One promising domain is Mobile Supercomputing. Leveraging the OpenSPL standard and a new substrate for real-time sensing and processing, mobile supercomputing systems with order of magnitude reduction in both power consumption and physical system size can become feasible. Such mobile supercomputing systems will become essential in the emerging Mobile Computing Universe.

The emerging Mobile Computing Universe consists of the cloud infrastructure, personal mobile devices, and embedded environmental sensors (or “Internet of Things”). To support the real time processing of massive amounts of mobile data and the performing of deep analysis and inference to extract value from such big data, Exascale supercomputing infrastructure will be needed. However, due to the massive and global scale of this universe, implementing centralized cloud infrastructure to support such real-time supercomputing is not the most efficient approach. Distributing Petascale mobile supercomputers to the edge of the cloud is much more efficient and provides much better service.

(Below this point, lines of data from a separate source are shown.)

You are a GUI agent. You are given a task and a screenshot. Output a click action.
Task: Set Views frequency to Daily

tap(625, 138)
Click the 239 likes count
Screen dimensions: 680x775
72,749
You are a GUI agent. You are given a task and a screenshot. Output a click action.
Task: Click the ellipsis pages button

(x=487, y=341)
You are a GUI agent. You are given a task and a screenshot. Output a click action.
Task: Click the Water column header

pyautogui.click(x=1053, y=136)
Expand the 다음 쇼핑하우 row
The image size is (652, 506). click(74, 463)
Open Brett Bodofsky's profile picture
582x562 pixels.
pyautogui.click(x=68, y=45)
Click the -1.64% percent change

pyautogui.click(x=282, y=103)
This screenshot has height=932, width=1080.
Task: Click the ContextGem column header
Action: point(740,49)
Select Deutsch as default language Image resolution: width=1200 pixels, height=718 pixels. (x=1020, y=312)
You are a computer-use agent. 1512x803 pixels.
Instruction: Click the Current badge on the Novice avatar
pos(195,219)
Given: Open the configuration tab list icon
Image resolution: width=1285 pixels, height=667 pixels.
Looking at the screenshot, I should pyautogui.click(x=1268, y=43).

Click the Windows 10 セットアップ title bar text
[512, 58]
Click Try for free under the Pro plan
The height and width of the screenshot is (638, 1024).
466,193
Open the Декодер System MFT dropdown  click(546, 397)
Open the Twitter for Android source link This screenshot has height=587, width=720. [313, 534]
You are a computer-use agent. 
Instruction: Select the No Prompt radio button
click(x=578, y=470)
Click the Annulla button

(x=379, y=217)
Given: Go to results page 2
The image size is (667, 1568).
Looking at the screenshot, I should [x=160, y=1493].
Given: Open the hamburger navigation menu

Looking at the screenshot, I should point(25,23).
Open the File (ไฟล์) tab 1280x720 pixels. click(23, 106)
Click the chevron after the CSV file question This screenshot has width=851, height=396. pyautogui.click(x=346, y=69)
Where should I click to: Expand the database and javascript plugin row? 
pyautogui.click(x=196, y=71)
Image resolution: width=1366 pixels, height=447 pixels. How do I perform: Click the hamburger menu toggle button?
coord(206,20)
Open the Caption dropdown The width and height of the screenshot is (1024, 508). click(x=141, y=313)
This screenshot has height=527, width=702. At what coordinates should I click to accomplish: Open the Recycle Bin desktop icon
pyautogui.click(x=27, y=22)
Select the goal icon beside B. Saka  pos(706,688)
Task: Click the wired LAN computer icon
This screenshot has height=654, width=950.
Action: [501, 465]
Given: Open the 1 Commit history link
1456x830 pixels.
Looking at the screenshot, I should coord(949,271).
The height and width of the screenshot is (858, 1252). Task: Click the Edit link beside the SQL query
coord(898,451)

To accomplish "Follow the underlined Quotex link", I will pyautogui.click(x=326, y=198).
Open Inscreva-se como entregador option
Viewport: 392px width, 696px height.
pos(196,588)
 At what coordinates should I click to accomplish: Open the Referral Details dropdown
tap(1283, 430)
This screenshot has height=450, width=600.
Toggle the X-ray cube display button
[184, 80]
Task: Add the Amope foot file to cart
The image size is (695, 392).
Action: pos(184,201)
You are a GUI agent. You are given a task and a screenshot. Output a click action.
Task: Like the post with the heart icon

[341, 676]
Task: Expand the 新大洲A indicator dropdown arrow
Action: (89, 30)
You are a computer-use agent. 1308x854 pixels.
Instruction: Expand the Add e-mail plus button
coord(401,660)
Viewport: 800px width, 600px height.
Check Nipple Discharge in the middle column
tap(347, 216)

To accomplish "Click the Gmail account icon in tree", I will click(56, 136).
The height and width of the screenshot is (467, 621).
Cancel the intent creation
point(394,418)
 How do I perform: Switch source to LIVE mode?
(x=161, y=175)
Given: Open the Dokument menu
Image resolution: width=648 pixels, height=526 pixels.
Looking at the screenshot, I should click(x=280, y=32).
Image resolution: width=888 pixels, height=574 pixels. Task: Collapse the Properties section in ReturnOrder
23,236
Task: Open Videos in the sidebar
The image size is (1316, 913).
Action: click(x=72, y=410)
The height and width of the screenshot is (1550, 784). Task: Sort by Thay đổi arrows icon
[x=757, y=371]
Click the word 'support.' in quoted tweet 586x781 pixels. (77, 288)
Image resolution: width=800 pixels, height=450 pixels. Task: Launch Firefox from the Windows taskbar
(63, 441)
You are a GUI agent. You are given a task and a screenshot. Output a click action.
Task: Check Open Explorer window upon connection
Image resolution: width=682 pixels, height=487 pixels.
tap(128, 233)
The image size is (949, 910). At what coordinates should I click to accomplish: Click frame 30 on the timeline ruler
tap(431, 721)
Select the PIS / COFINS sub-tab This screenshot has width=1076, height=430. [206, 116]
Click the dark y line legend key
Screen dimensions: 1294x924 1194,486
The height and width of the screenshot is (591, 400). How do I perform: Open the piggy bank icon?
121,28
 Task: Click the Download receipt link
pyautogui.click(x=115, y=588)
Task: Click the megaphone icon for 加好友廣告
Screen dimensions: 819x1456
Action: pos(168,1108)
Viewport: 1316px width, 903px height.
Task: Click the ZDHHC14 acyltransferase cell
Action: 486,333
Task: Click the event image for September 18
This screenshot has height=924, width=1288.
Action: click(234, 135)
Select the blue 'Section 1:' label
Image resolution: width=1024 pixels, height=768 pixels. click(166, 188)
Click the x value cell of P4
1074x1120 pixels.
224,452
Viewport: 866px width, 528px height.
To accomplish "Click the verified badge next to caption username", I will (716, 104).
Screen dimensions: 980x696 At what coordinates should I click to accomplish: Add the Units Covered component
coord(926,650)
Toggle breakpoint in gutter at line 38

The OpenSPL standard based on the dataflow computing model with appropriate substrate supported by powerful software tools offers the potential of achieving two orders of magnitude improvement on performance/power, and the opportunity to build mobile supercomputer systems that can be widely deployed without requiring special machine rooms and the associated supporting infrastructure. There is the opportunity to bring power and energy efficient supercomputing to the mobile mass market.

[1] The folding of circuits and systems Applied Optics, Vol. 31, Issue 26, pp. 5419-5422, 1992.